ATTIVITÀ:
Prosegui il testo sulla contestazione disciplinare successiva all'esito del procedimento penale a carico del lavoratore, riprendendo subito dopo l'ultima frase riportata.

ESTRATTO SCELTO:
· · ·
La contestazione disciplinare può essere successiva all’esito del procedimento penale a carico del lavoratore
25 Gennaio 2018
In materia di licenziamento disciplinare, è legittima la condotta del datore di lavoro che attenda gli esiti del procedimento penale a carico del lavoratore prima di procedere alla contestazione disciplinare per i medesimi fatti. Così la Corte di Cassazione con sentenza n. 1759/18, depositata il 24 gennaio.
Il caso. La Corte d'Appello di Napoli respingeva il gravame proposto da un lavoratore e confermava il rigetto delle domande proposte in primo grado dirette all'accertamento della illegittimità del licenziamento per giusta causa comminatogli in seguito a contestazione disciplinare. Al lavoratore veniva addebitato il fatto di aver presentato ad un fondo di solidarietà aziendale delle fatture mediche false, emesse in favore dei familiari, al fine di ottenere un indebito rimborso, nonché il riconoscimento della situazione di disagio familiare, così come previsto dal regolamento del fondo stesso.
· · ·
DATI MOSTRATI:
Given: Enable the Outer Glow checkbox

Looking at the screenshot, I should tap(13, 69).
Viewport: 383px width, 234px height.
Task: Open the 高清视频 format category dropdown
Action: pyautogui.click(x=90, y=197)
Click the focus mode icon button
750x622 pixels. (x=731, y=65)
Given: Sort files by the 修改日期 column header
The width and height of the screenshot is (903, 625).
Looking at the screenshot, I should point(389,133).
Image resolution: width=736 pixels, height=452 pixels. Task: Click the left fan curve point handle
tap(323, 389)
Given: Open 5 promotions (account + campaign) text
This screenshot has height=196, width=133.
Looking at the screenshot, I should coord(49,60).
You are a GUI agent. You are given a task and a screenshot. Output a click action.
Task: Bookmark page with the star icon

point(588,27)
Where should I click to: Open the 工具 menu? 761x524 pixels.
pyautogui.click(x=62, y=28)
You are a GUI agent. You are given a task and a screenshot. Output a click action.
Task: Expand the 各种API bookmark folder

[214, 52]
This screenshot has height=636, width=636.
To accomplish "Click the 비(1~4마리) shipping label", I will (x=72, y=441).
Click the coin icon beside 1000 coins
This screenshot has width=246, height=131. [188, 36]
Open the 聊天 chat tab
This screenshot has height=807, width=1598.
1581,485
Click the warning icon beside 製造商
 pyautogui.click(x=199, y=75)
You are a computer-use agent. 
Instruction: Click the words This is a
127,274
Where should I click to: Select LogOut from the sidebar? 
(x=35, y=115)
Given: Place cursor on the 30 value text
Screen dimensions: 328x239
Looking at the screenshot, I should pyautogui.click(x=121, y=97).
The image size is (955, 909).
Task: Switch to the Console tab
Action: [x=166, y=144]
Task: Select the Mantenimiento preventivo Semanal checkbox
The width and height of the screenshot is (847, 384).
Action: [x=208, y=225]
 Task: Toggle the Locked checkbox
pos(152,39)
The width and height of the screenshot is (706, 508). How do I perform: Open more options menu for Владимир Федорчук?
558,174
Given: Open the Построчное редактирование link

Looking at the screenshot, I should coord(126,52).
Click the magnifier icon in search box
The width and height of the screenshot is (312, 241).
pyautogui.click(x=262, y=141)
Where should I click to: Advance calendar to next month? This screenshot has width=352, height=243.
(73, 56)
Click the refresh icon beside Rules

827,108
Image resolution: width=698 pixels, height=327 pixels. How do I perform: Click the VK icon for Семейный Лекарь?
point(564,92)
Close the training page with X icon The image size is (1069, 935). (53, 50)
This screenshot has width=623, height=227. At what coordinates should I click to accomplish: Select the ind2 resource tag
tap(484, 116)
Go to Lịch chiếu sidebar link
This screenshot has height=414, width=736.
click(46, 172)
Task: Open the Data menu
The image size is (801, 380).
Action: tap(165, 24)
· · ·
SOLUZIONE DELL'ESERCIZIO:
L'onera della prova. Il Supremo Collegio ribadisce, innanzitutto, che il ricorrente abbia invocato impropriamente l'art. 2697 c.c., giacché in materia di licenziamento deve ritenersi operante la disciplina delineata dall'art. 5 L. n. 604/1966 (Norme sui licenziamenti individuali) e che diversamente da quanto sostenuto nei precedenti giudizi, il ricorrente non abbia mai disconosciuto le fatture oggetto di contestazione, dalle quali era invece «emersa la riconducibilità della falsificazione» allo stesso.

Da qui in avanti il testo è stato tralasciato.